> [Selected excerpt]
*** Begin section ***

3.13 Risk of bias should be considered as part of a local assessment process when deciding if to use AI technologies. Technology developers or companies should provide information on training datasets as part of their product information pack, including demographics of population datasets. Clinical experts advised that most AI technologies were not retrained on local training sets although some had the capacity for this. Ideally in the future AI technologies could be trained on a representative national population.
3.14 For all technologies, evidence gaps can be related to the population, the intervention, or the main outcomes. The committee concluded that there was enough evidence of potential benefits from the 9 technologies for them to be used in the NHS once they have DTAC approval, while further evidence is generated to address these gaps. Two other technologies also had evidence of potential benefits but these are awaiting CE or UK Conformity Assessed (UKCA) mark approval so cannot be used yet. Important evidence gaps for all technologies are:
Population: the most assessed anatomical sites were the head and neck, and pelvis or prostate. More evidence is needed on how well AI autocontouring works in different anatomical sites. There was no relevant published evidence on using AI autocontouring in specific population groups, such as children and young people or people with atypical anatomy because of surgery. The committee considered that the demographics of datasets used for training an algorithm may differ from populations in clinical settings. It highlighted the need for evidence generation on how AI technologies work in clinical practice in local populations, including information on population demographics such as age, sex, disability and ethnicity.
Intervention: there were 2 technologies (ART-Plan and AutoContour) with no full-text evidence.
Outcomes: only 4 technologies (DLCExpert, INTContour, Limbus Contour and RayStation) had evidence that included dosimetric analysis. The committee highlighted the need for further evidence on dosimetric analysis in other technologies. In all technologies there was a need for long-term patient outcomes and data on adverse events including the impact of AI autocontouring on radiation toxicity. There were 6 technologies (AI-Rad Companion Organs RT, DLCExpert, Limbus Contour, MIM Contour ProtégéAI, MVision Segmentation Service, OSAIRIS) that had evidence on the time saved using AI technologies compared with atlas-based or manual contouring. Time saved was highlighted as a key potential benefit of these technologies. The committee highlighted the importance for evidence generation in timesaving to include time for healthcare professional review and edits after AI technology use. Clinician acceptability and number of edits needed for AI autocontouring may impact overall time saved and so should be accounted for. The committee also noted that the time and cost saving potential is impacted by who edits the contour. So, any evidence generated should include healthcare professional grade and the impact of this on time and cost saving.
3.15 In addition to the key outcomes listed in section 1.4, the committee agreed that real-world evidence on using AI autocontouring in clinical practice could provide more valuable information about:
accuracy and acceptability of autocontours across a range of anatomical sites
how well AI technologies work in an NHS population, including people with limited mobility or atypical anatomy
the frequency of software updates and impact of updates on how well AI autocontouring works.
In the longer term, evidence on patient outcomes such as radiation toxicity and survival outcomes could become available.

*** End section ***

> [Exercise details]
Quote the passage of the AI autocontouring text starting at "3.15 In addition" and ending at "could become available.".

> [Material provided]
*** Begin section ***

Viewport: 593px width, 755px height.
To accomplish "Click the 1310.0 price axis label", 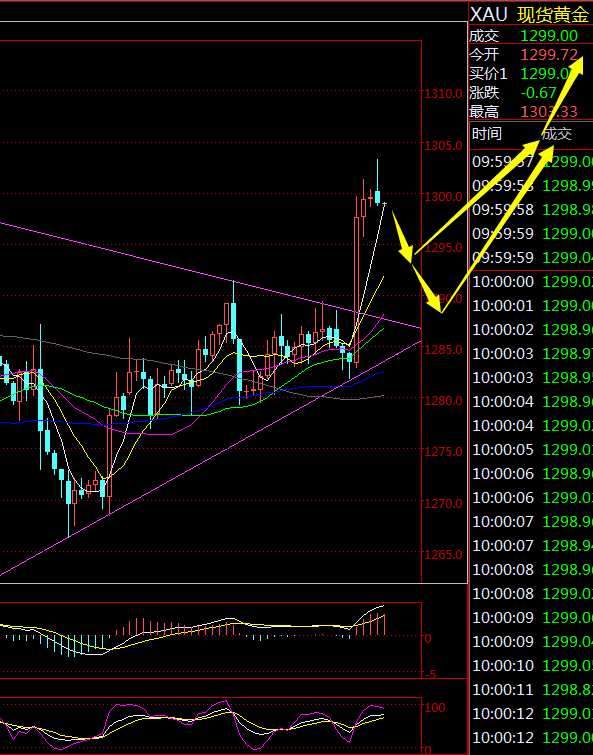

*** End section ***

> [Result of this task]
3.15 In addition to the key outcomes listed in section 1.4, the committee agreed that real-world evidence on using AI autocontouring in clinical practice could provide more valuable information about:
accuracy and acceptability of autocontours across a range of anatomical sites
how well AI technologies work in an NHS population, including people with limited mobility or atypical anatomy
the frequency of software updates and impact of updates on how well AI autocontouring works.
In the longer term, evidence on patient outcomes such as radiation toxicity and survival outcomes could become available.